To look at him in real time is looking at digression it's self. But in accordance to the plot, he is never out of shouting distance. He can be summoned to move things forward. However, as often as he drinks, it is easier to lead him further astray and let the story unfold it's self

2/10, better luck next time mate.

But why?

it feels pretty unnatural, and I think your tenses are kind of janky?

Feels very disengaging

>In accordance to the plot.

that was me. 2/10 is too harsh really, but I wouldn't carry on reading this with the prose as it is. for a start you've written itself as it's self twice. are you writing the novella on your phone or something?

in more detail, hopefully somewhat constructive criticism:

>He took the challenge lightly. It's almost imperceptible that he took it at all.

Strong start.

>No question had been asked more

ridiculous hyperbole, a transparently artificial attempt to make everything seem important, without giving any actual reason for interest. get rid of it.

>than how this series of behavior was meant to come to a climactic end,

what series of behaviour? is almost imperceptibly taking a challenge a series of behaviour? no, it's not.

>revealing that Foster Quinn had been the hero all this time.

is it the climactic end that reveals this, or is it the asking of the question? it's ambiguous, and not in a good way.

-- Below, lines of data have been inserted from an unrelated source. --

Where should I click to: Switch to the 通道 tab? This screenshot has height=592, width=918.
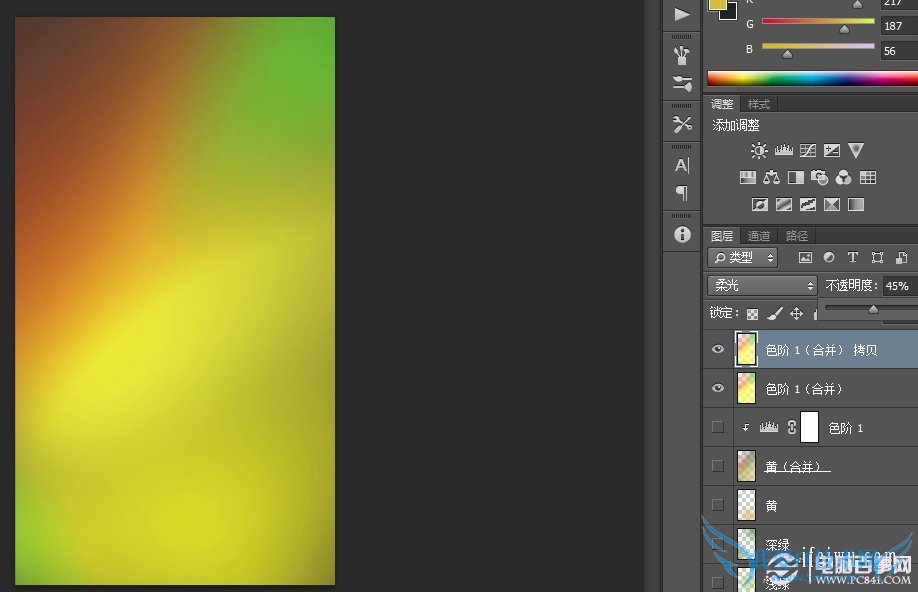tap(759, 236)
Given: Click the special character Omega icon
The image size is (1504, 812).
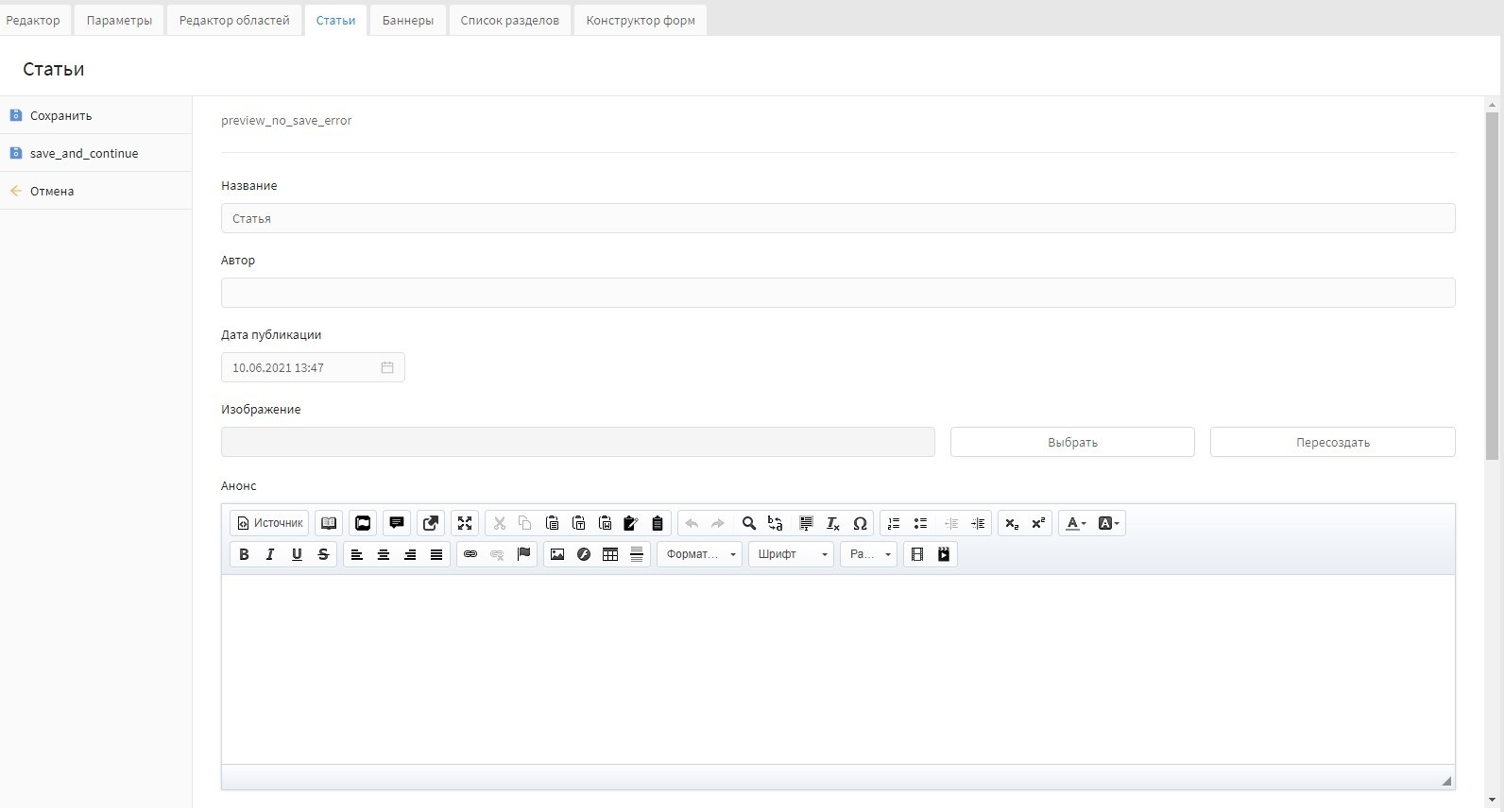Looking at the screenshot, I should tap(860, 523).
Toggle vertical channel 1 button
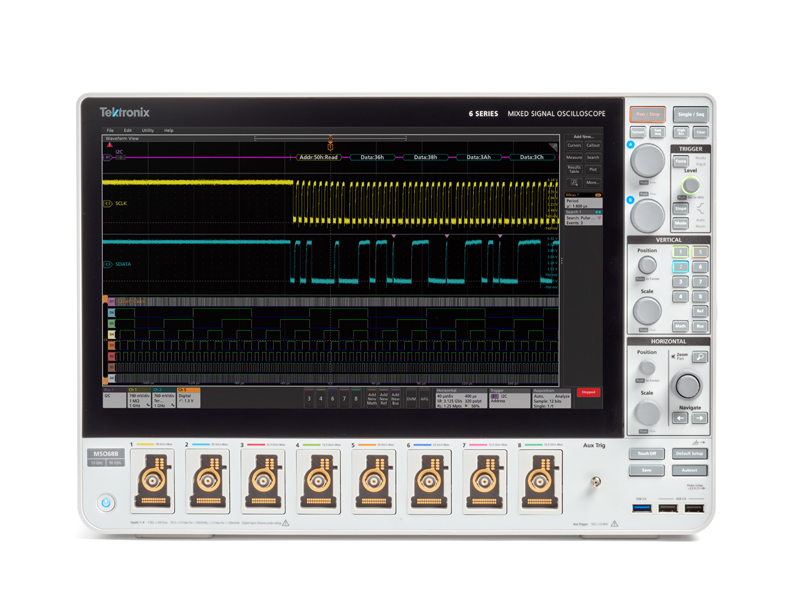The height and width of the screenshot is (600, 800). pos(680,253)
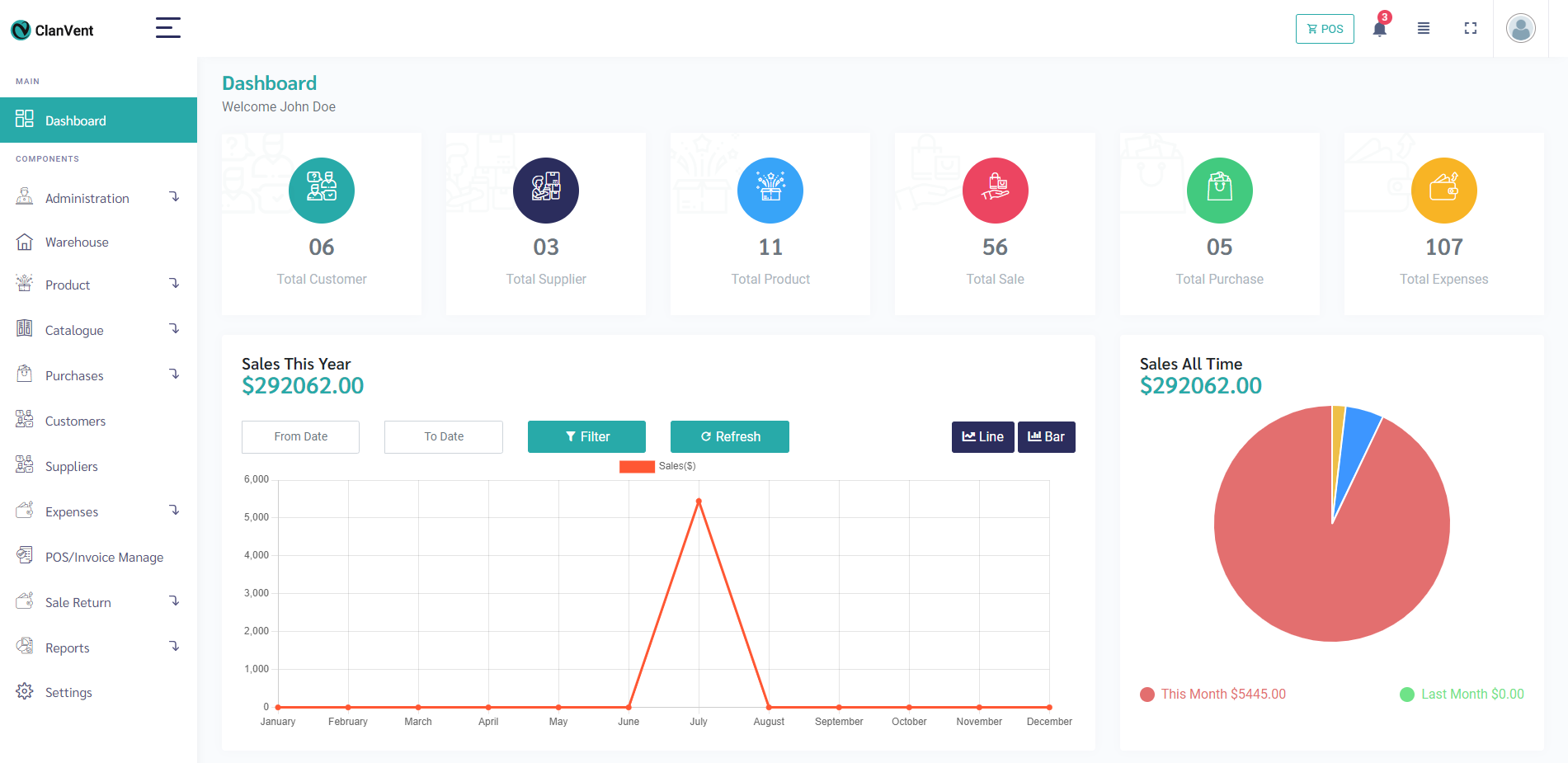Image resolution: width=1568 pixels, height=763 pixels.
Task: Switch chart to Line view
Action: point(982,437)
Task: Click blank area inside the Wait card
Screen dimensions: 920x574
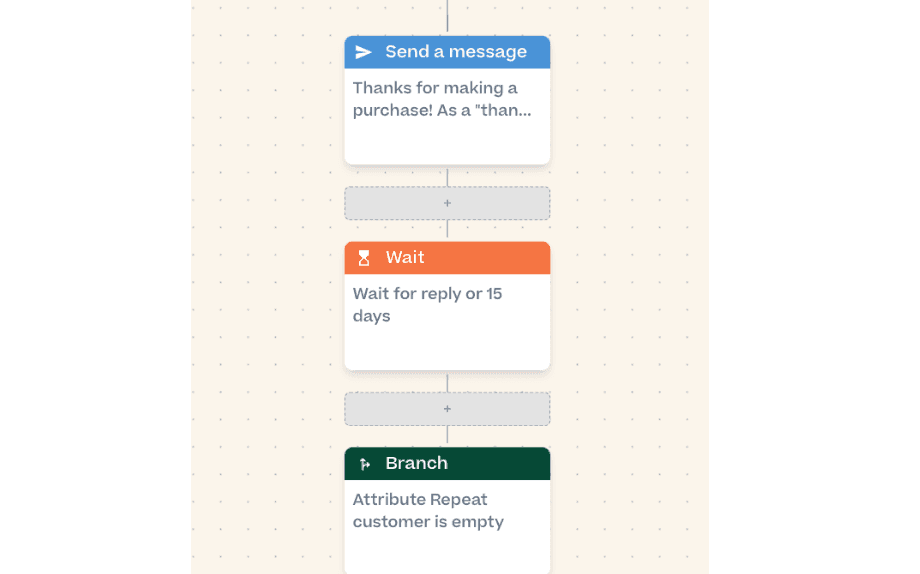Action: [x=447, y=349]
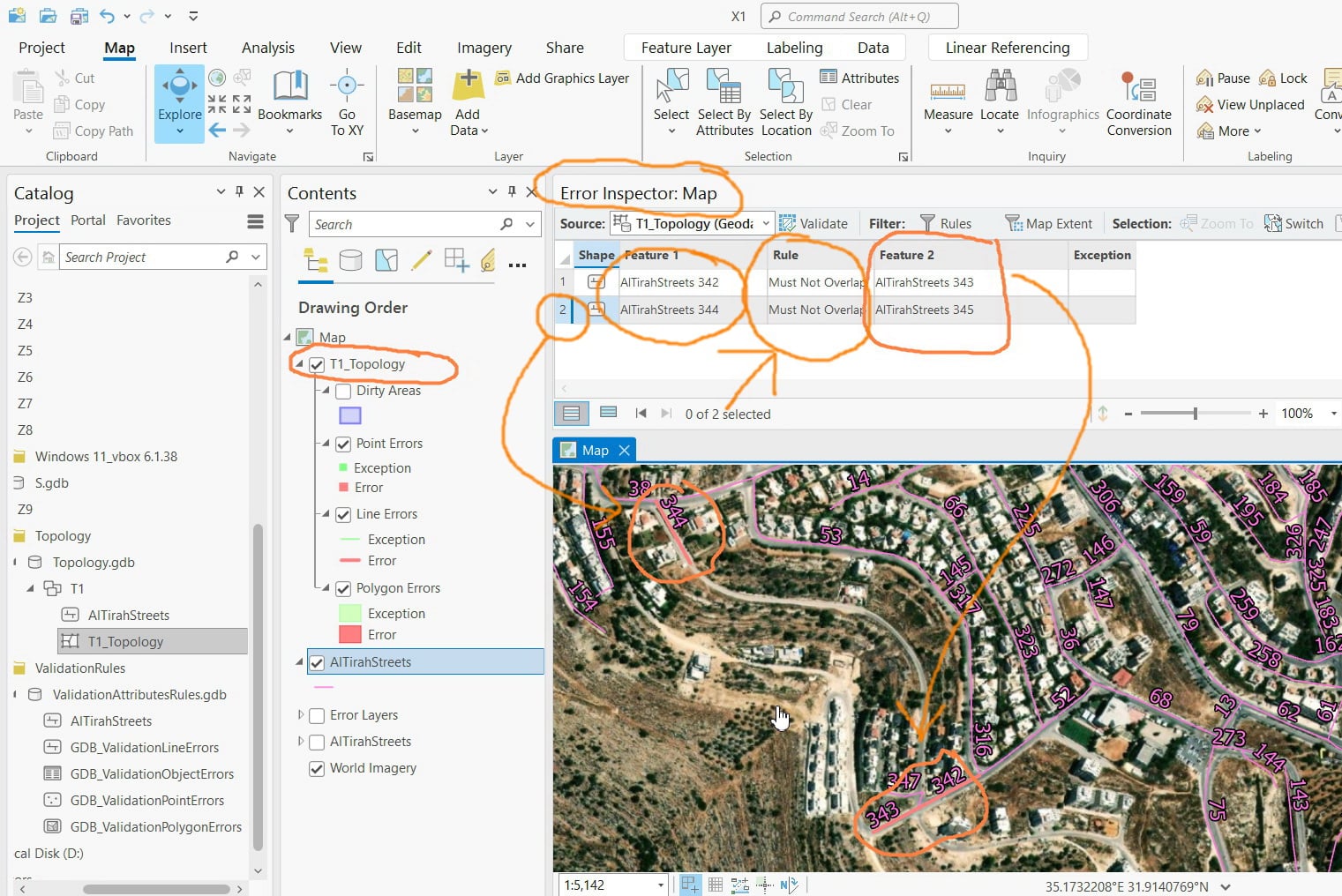Expand the Error Layers group

click(x=301, y=715)
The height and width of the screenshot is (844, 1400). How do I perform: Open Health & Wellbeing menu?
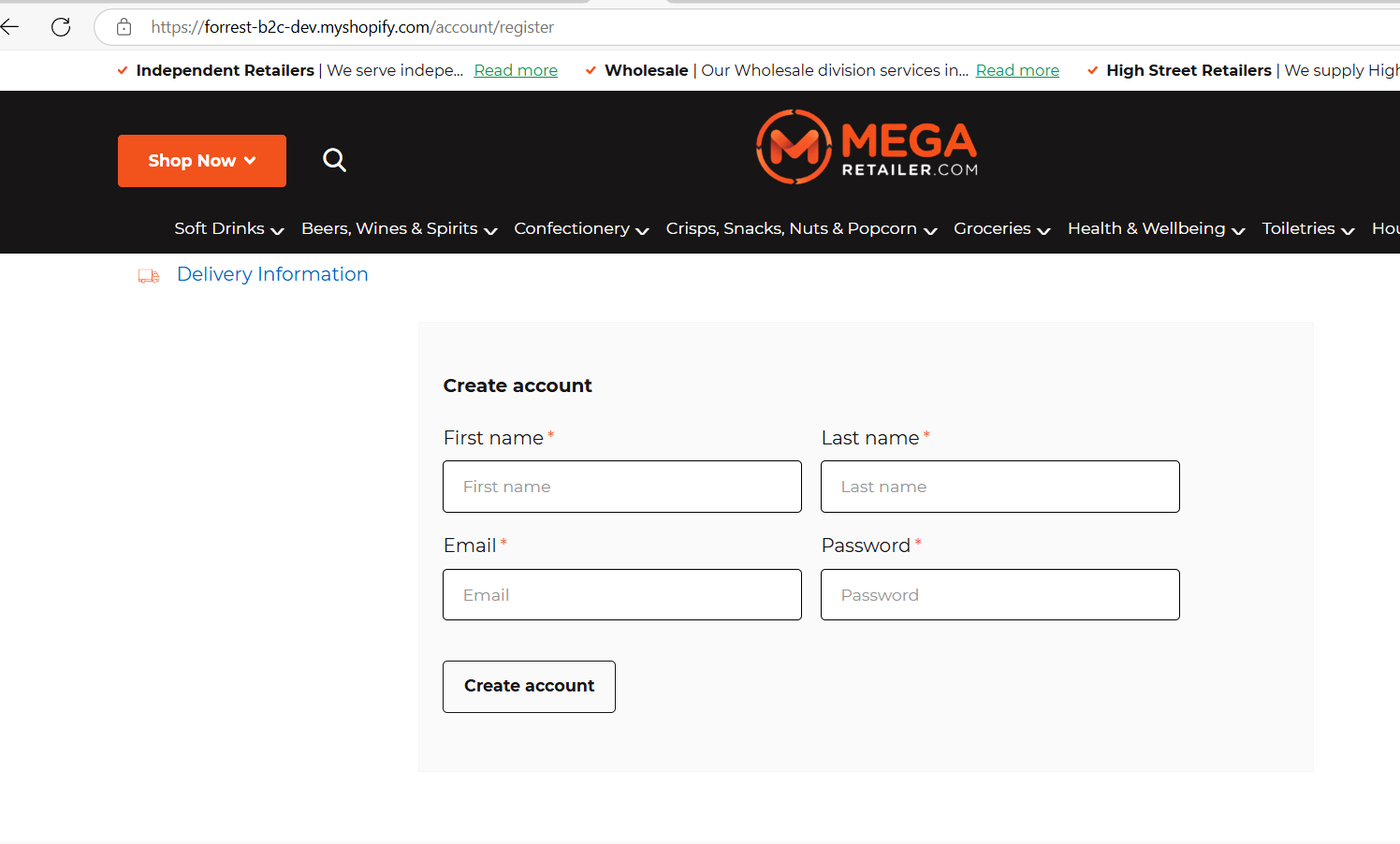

Foster Quinn is a strong name, though.

>To look at him in real time is looking at digression it's self.

This sounds quite good, but... what other way is there to look at him? If you looked at a recording, would it no longer be like looking at digression itself? also I could imagine listening to digression itself, but looking at it, not so much. what does digression look like? or are you going for digression being some kind of metaphysical quality that is embodied by Quinn, rather than something that's literally seen by looking at him?

>But in accordance to the plot, he is never out of shouting distance. He can be summoned to move things forward.

I like this bit, too. but it's in accordance WITH. or do you mean something more like in deference to?

>However, as often as he drinks, it is easier to lead him further astray and let the story unfold it's self.

But and However are not strong ways to start a sentence in the first place, starting two consecutive sentences with them is unimaginative, completely breaks the flow between sentences, and makes you sound confused.

The interaction between the protagonist (assuming Quinn fills that role in some sense or another) and the narrative looks like it could develop into something genuinely interesting. But it's not expressed clearly enough yet, and you really need to tighten up your prose, it has a touch of Morrisey as it is. (This is not good.)

Where does it go after this? It's hard to really rate it from one paragraph, because maybe the following paragraphs clarify some of the things that are confusing about this one, and maybe they don't.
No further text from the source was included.